EXERCISE PROMPT.
What is needed is the exact text of each line in the listing below from the one with "You are a computer-use agent." up to and including the one with "This screenshot has height=892, width=742.", and no pictures.

DATA PROVIDED.
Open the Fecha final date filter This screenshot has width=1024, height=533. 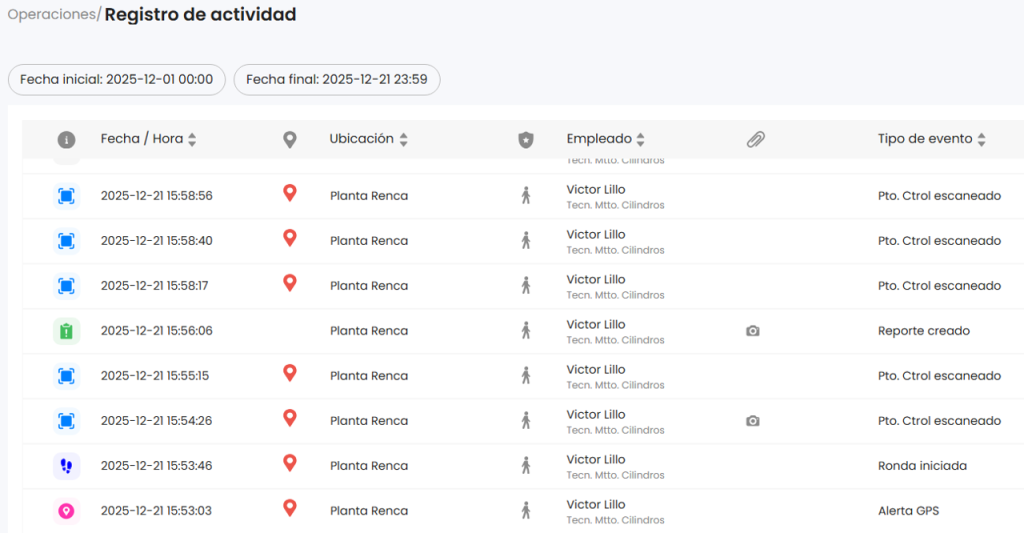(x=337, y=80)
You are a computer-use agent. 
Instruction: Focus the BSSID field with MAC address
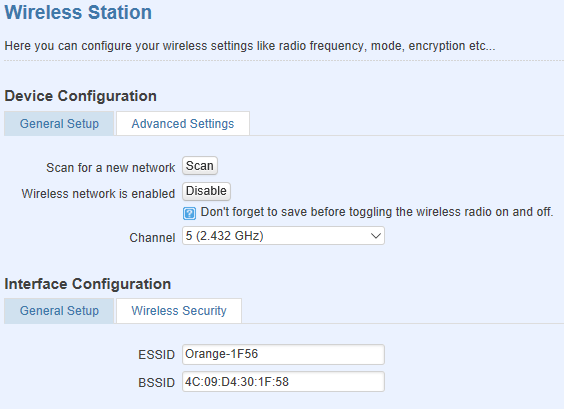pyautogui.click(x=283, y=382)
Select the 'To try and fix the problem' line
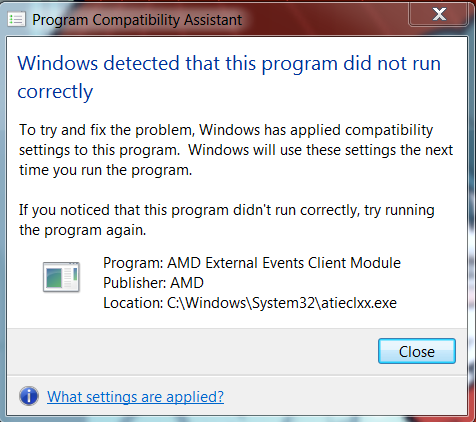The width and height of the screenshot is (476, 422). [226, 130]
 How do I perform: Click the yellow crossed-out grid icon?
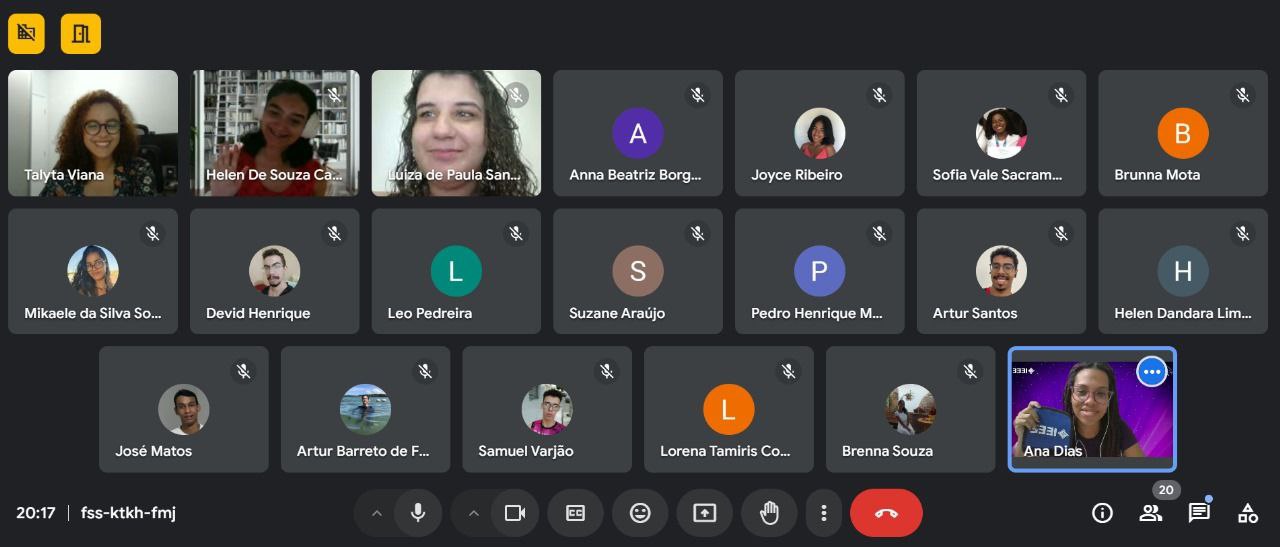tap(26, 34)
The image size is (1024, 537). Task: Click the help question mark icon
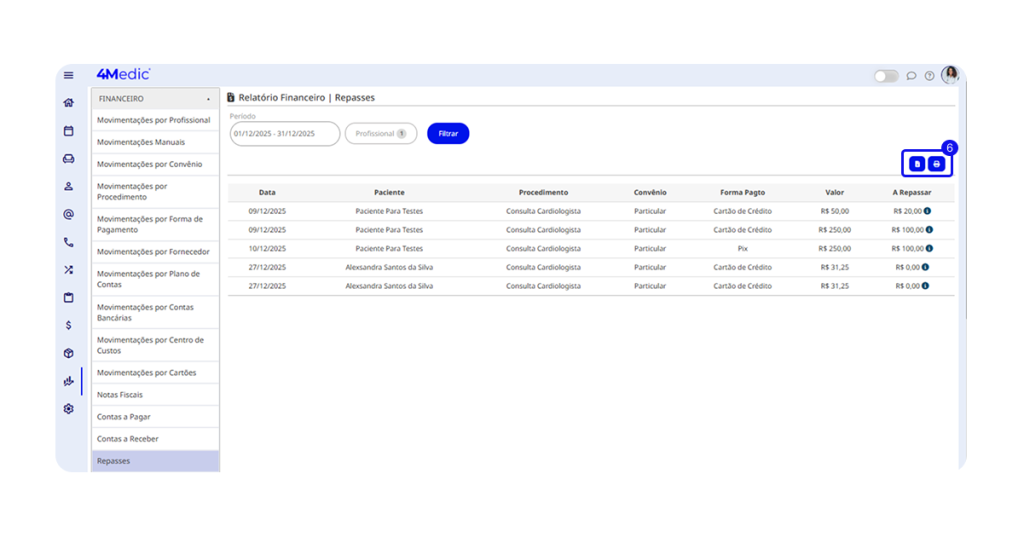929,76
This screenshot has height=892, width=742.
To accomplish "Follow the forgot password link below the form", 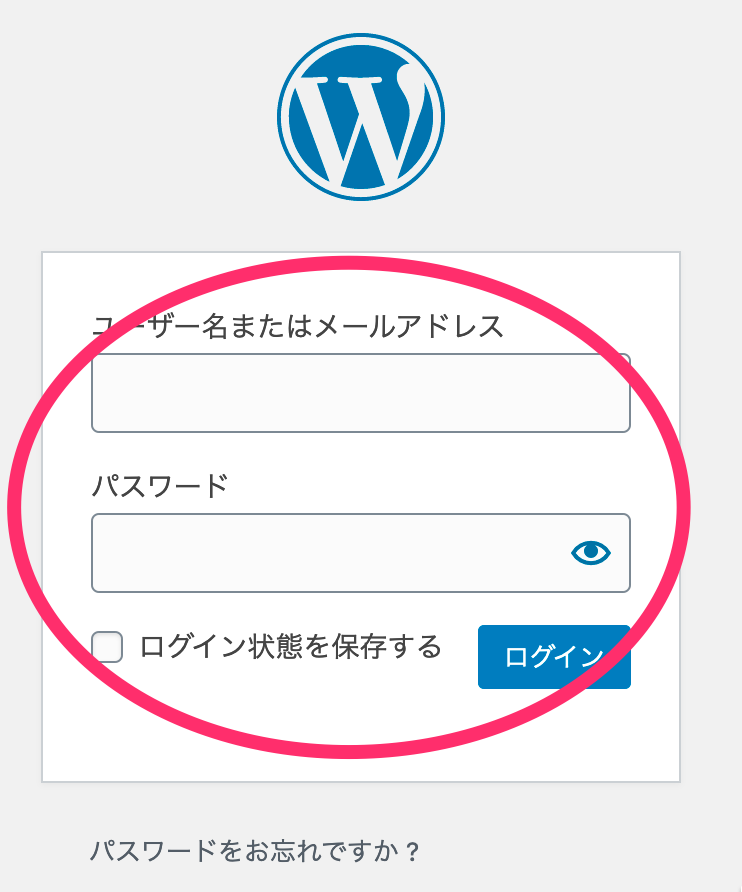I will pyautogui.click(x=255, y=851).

ANSWER TO THIS EXERCISE.
You are a computer-use agent. 
Instruction: Focus the BSSID field with MAC address
pyautogui.click(x=283, y=382)
Select the 'To try and fix the problem' line
The width and height of the screenshot is (476, 422). [226, 130]
 How do I perform: Click the yellow crossed-out grid icon?
tap(26, 34)
The image size is (1024, 537). Task: Click the help question mark icon
929,76
This screenshot has height=892, width=742.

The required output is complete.